After some deep exploring of the inner guts of your TiddlyWiki, I found $:/.giffmex/fonts
, which contains:
<link href="https://fonts.googleapis.com/css?family=Fira+Sans:200, 350,350i,700" rel="stylesheet">
<link href="https://fonts.googleapis.com/css2?family=Open+Sans:ital,wght@0,400;0,600;0,700;1,400;1,600;1,700&display=swap" rel="stylesheet">
<link href="https://fonts.googleapis.com/css2?family=Source+Sans+Pro:ital,wght@0,400;0,600;0,700;1,400;1,600;1,700&display=swap" rel="stylesheet">
This tiddler is tagged with $:/tags/RawMarkup
, which means that the “Fira Sans”, “Open Sans” and “Source San Pro” font definitions are being loaded at startup in the <head>...</head>
section of your main Tiddlywiki file.
However, the TiddlyTools/PrintTiddler window is opened via the TWCore’s tm-new-window
message which apparently outputs a completely separate HTML definition that does NOT include the content tagged with $:/tags/RawMarkup
. Thus, your custom loaded fonts are not available to be rendered in the PrintTiddler window and the browser falls back to using the default “Arial” font.

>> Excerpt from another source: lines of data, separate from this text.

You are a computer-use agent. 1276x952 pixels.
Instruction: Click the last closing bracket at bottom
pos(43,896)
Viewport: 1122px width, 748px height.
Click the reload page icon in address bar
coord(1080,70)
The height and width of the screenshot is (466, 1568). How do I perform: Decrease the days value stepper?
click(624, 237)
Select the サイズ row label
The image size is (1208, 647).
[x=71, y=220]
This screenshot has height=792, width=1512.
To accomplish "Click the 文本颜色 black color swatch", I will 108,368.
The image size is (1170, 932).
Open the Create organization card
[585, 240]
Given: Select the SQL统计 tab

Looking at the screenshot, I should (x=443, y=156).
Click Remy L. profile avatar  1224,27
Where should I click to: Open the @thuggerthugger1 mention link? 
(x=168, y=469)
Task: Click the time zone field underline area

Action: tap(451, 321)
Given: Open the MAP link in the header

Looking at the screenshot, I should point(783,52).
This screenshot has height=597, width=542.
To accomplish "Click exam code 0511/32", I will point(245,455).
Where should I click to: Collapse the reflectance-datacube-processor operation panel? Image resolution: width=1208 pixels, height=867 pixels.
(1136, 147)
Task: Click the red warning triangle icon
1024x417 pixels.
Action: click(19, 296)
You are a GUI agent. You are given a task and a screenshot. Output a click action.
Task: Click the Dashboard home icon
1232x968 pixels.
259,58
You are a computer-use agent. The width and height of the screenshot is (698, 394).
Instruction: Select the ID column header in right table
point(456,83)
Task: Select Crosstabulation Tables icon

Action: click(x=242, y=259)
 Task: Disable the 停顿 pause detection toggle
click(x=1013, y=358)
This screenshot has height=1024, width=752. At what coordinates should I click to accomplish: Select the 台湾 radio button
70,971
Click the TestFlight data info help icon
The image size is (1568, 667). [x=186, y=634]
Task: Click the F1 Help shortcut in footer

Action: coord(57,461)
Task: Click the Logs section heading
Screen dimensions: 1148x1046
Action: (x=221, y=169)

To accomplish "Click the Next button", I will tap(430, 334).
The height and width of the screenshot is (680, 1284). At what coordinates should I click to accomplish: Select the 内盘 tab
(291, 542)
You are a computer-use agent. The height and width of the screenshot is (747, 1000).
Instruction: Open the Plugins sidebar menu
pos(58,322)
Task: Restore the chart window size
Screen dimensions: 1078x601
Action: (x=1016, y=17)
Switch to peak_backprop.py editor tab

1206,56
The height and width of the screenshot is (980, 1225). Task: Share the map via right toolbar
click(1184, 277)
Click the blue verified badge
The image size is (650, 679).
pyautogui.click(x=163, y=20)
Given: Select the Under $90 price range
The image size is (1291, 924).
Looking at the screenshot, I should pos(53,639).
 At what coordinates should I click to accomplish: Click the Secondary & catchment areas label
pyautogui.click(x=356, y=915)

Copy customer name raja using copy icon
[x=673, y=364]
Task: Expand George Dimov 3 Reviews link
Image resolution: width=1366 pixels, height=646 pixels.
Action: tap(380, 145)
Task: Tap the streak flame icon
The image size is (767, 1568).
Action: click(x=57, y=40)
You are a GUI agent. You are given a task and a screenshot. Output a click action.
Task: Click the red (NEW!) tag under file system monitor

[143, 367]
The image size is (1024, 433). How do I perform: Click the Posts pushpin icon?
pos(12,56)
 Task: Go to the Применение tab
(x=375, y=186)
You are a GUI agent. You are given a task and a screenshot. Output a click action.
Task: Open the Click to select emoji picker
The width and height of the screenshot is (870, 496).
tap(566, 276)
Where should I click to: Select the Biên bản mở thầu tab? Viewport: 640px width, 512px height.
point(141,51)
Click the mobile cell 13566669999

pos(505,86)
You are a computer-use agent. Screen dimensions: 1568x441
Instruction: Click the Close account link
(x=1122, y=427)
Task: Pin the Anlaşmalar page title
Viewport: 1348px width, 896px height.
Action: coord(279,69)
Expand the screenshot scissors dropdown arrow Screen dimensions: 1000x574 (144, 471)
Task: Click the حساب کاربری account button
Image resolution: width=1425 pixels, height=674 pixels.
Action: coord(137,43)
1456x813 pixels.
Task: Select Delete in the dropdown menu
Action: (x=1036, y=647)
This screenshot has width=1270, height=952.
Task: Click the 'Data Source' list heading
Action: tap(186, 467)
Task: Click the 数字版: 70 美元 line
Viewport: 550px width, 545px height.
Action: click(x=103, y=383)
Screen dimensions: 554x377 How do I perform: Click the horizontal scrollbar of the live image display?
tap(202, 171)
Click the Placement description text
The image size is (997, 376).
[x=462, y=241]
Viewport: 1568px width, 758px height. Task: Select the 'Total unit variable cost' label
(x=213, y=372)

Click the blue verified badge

I would presume that the TWCore static export process also does not include the $:/tags/RawMarkup
content resulting in the same font rendering issue. Even so, I don’t see how having TiddlyTools/PrintTiddler installed in your TiddlyWiki could have ANY effect on the static export output.
I’ve not done much with custom font definitions in TiddlyWiki, but I recall that some others have done some work that incorporates TTF (TrueTypeFonts) or WOFF (Web Open Font Format) definitions directly in the TiddlyWiki file so that they are not being loaded in the HTML <head>
section. Perhaps this would produce the results you want.